In the previous sections i carried out object detection using the native darknet framework, in this section instead i will go to handwrite the detection using opencv, tracking techniques, and the model obtained from training with darknet.

The first thing to do is to install opencv 4.3.0, changes have been made in this release to allow opencv to recognize the new activation functions used by Yolov4 (Mish).

The operating system used is linux ubuntu installed on the virtual machine.

Therefore the thing to do is to run the script specifying the configuration parameters inside the code.

$ python3 path_to_script/script.py 

After running the script you will get the following results:

Tracking slightly improves detection, but to obtain even more accurate detection the best way is to provide training with a larger dataset.

Whoever has the best algorithm does not win, but whoever has the most data wins!

Team Detection Using Opencv

In this section, in addition to detect and track the various classes, i will classify each team according to the color of the football uniform.

The idea behind it is to use Opencv to identify the mask on specific colors in order to identify the teams.

I converted the image from BGR to HSV colour space, in HSV space it is then necessary to specify colour ranges for red and black colours, as well as mask pixels that are in the threshold range and colour in black any pixels not in the mask.

To identify team for each individual player i extracted bounding box from YoloV4 object detection and count the percent of pixels in that bounding box that are non black to decide the team for the detected player.

To try the script just download the modified script , changes have been made to recognize the teams.

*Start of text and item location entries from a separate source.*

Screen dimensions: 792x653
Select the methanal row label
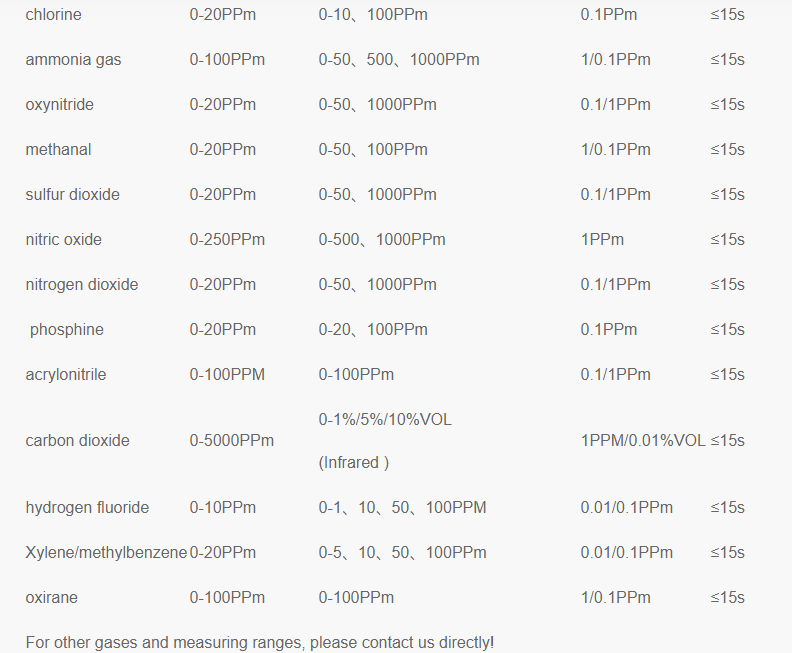click(58, 150)
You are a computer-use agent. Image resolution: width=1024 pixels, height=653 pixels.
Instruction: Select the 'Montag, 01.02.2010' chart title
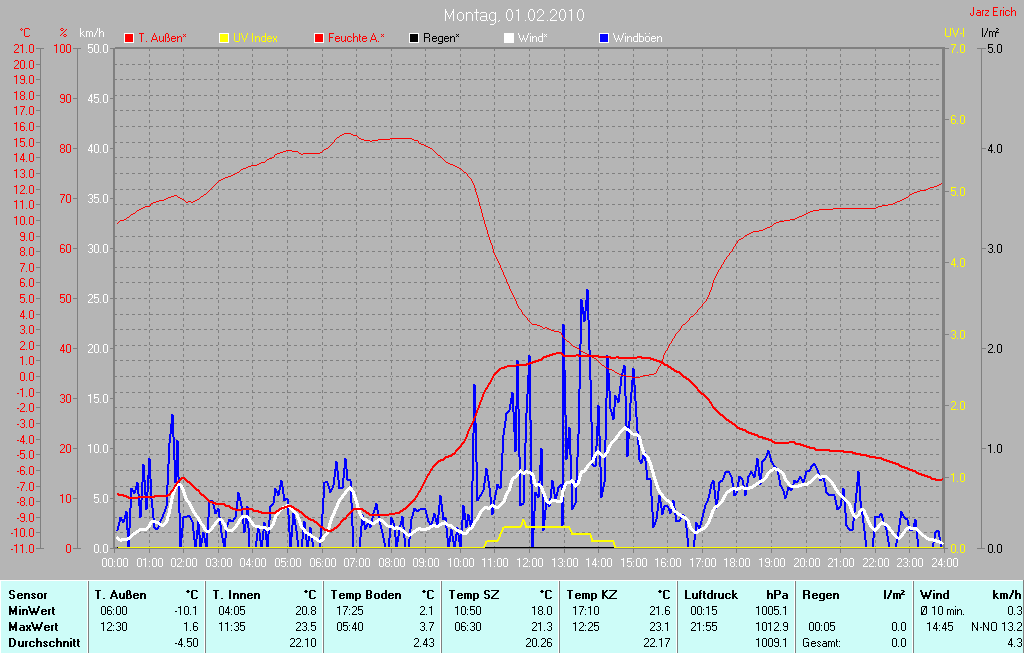[515, 15]
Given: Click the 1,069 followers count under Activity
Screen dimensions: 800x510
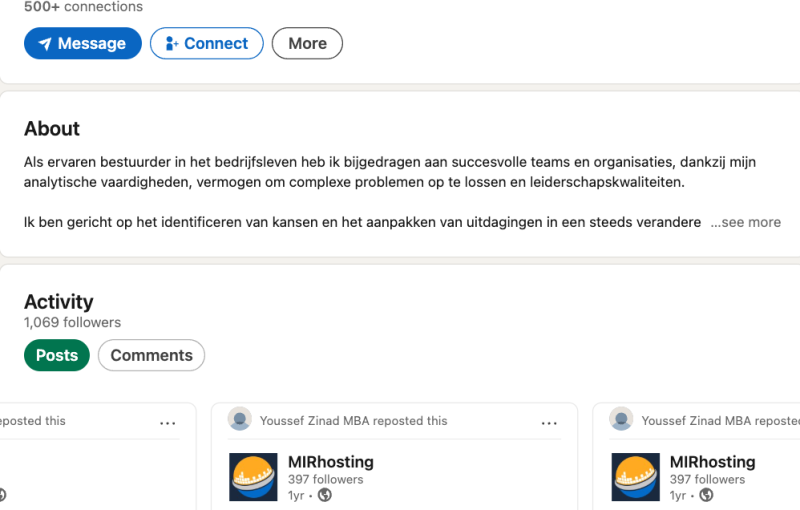Looking at the screenshot, I should (x=72, y=323).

Therefore specifying the configuration parameters inside the code and:

$ python3 path_to_modified_script/modified_script.py 

After running the script you will get the following results:

The above mentioned script is specific for the detection of red and black, to recognize teams that have different colored shirts it is necessary to change the color ranges, so the next step could be to implement an automatic detector of the 2 dominant colors using for example K-means.